§ **WHAT TO WORK ON**:
1/ In the personal finance conversation, which year of teaching does the second speaker say they are now in?
2/ Write the next part of the personal finance conversation, starting right after its final sentence.

*** SUPPLIED PASSAGE ***

But agreed, trust, but verify, be curious but don't assume, yeah, and anybody on Instagram can have a blue checkmark, or anybody on X or Twitter can have a blue checkmark. I'm not so sure how it works on TikTok because I've never been on TikTok, but you know that if somebody has written a book and that they have a really a solid foundation and a solid following and you've done your research on that person, whether or not they have the I don't want to call it the intelligence to be sharing what they're sharing, but you know that it's probably legit instead of yeah, the experience and perspective. If something seems too good to be true, it's probably too good to be true. So that's another conversation to have, for sure.

Speaker 1:

Well, maybe I would love, with your permission, to send a few copies of the book that I contributed to, which is all about financial planners' perspective of working with clients, and a lot of anecdotal stories. I wrote a chapter along with friends, so we would love to send a copy to the classroom for any kids that might be interested in personal finance careers.

Speaker 2:

Yeah, no, that would be great. And we have kids started an investment club this year and asked me to be an advisor. Three separate children came to me saying I want to start an investment club, no way.

Speaker 1:

Yes, yes. So what are you learning with the investment club? How do you guys break it down? What does it look like?

Speaker 2:

I told them that this would be kind of a trial year because, honestly, my own experience with a lot of kids is they say they're going to do something and then they don't follow through. Yeah, so I said it was going to be a trial year. I kind of wanted to keep it small, have it be 20 kids or really no more than that, and we ended up, I think, having 21 or 22. But we were supposed to meet like every two weeks and then everybody got busy with sports and it's sort of they started off with we're going to pick a topic for like every month that we meet, or every time that we meet we're going to do a lesson and then we're going to do something called a gim kit or just a way to do an interactive game with the kids, and then there would be candy and prizes for the students. So it was my students putting on education for their peers. That's awesome, it was a lot of fun. But I also said, hey, we could read books. I'm lucky enough that, now that I'm in my 14th year of teaching, that I have a pretty solid foundation of kids who have graduated that are mine and that are now in that personal finance world. So I reached out to one of them and said would you mind coming back for a Zoom meeting with my kids? And he said yes. But I then said to my students I go, you should reach out to this individual and see if they'd be interested. They're an alum of our school, they were in our Business Professionals of America club and now they are working as a financial advisor and went to school for it. So that ended up never happening. They communicated with them but our meeting ended up never happening because when he was available we weren't available.

*** End of SUPPLIED PASSAGE ***
*** DATA SECTION ***

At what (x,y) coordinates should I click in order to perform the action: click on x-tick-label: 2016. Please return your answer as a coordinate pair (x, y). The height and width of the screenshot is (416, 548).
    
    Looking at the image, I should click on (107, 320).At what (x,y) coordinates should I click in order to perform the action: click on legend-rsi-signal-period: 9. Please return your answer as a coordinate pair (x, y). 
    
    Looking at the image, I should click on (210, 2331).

*** End of DATA SECTION ***

§ **ANSWERS TO THE EXERCISES**:
1/ The 14th year.

2/
Speaker 2:

And now we're into April. Testing season has already started. We did the SAT this week, so everybody's going crazy. Aps are about to start, our IB exams are about to start and it's just kind of like we kind of ran out of time so we're going to schedule it for next fall. But it's been one of those interesting things where it's like what is it that you want to do? What do you want to get out of this? And most of them just want to compete in their personal finance challenges, stock market challenges. But there's so much more to finance than just looking at the stock market. There's so many other things we need to learn and explore. So I think the stock market is their focus. That's why it's really the investment club, but there's a lot of other things, of other topics that I'd like for us to talk about too.

Speaker 1:

And stock markets are so sexy because, like it's like, oh, let me pick a stock that's going to get 100% in this three month period because necessarily, you know, you guys can't do a longitudinal study of what is going to be the investment returns over four years from your freshman year to your senior year. So it's tough because then, as a personal finance professional, it's kind of cringe of like. I hope they all go down so that they're not trying to stock pick when it comes to the 401k or something like that. But really interesting.

Speaker 2:

One of the activities on NextGen Personal Finance is called five stocks. You pick on your birthday and from there it's like go back to your birthday, pick five stocks and start looking at them from the day of your birth to now, so they could be 14, 15, 16, 17 years old. What are the questions that you ask then? Did that stock even exist 17 years ago? If it does, is it on the Dow or is it in the NASDAQ? And just kind of going through and seeing over time what has happened, why has the stock done?

Speaker 2:

Well, but really the overall focus, I would say obviously we don't give out financial advice because we're not certified professionals, but focusing on diversity and a low cost, diverse fund. Usually we're looking at exchange traded funds. I love that Giving that community to also explore what is a target date fund. Who would that be a good choice for? Yeah, and those sorts of things. So just giving them a lot of different levels. It's sometimes just fun to go what do you want to talk about today? And letting them kind of make the conversation happen.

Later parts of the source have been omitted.